Given request> Can you express the records starting with the line containing "Given: Open the info icon next to TF/CF" and going on through the line containing "Click the 161.80%" as a two-column CSV with the columns request and answer? Give one row per record, put each value in one quoted field, and turn line breaks into spaces.

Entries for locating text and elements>

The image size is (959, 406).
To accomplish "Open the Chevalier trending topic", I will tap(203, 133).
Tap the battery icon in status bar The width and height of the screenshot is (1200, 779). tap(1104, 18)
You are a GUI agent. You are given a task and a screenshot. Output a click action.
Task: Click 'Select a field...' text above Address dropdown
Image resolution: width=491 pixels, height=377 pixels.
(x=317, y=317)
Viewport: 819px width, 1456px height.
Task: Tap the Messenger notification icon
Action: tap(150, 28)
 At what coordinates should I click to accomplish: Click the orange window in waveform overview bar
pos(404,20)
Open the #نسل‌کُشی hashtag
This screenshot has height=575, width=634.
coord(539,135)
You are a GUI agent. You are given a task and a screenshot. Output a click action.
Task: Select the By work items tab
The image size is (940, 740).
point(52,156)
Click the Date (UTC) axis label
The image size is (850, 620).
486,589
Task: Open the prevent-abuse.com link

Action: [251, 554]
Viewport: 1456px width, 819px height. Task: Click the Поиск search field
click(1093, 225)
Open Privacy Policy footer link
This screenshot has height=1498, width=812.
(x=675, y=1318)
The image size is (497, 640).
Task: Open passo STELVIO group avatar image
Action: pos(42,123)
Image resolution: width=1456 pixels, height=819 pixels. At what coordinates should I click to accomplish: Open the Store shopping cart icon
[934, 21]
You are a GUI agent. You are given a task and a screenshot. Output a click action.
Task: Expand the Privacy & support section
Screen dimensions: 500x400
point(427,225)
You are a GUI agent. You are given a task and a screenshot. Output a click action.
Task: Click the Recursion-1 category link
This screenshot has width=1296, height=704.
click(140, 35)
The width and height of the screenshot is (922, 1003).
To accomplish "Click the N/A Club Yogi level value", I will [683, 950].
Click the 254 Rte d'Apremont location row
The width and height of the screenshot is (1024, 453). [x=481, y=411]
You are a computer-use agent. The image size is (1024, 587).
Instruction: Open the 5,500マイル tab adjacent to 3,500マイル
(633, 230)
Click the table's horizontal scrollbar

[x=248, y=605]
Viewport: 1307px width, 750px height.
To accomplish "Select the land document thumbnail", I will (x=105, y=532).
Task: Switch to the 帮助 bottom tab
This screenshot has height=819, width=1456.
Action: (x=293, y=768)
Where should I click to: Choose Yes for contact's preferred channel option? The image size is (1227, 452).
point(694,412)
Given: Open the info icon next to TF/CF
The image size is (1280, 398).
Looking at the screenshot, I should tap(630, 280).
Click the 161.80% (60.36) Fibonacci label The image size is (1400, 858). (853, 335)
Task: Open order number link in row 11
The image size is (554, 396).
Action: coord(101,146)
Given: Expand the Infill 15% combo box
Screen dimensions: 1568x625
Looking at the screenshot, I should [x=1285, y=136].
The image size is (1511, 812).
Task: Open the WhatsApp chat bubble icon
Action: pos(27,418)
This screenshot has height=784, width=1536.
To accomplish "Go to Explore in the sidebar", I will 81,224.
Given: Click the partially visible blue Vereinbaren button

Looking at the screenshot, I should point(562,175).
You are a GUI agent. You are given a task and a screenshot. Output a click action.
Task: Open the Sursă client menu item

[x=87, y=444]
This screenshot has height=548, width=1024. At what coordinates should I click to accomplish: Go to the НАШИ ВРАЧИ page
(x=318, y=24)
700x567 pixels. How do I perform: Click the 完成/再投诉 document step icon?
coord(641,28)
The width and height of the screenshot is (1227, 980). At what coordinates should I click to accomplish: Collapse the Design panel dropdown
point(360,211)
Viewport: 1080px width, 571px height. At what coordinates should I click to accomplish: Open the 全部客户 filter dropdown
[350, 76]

Finished answer>
request,answer
"Given: Open the info icon next to TF/CF The image size is (1280, 398).","Looking at the screenshot, I should tap(630, 280)."
"Click the 161.80% (60.36) Fibonacci label The image size is (1400, 858).","(853, 335)"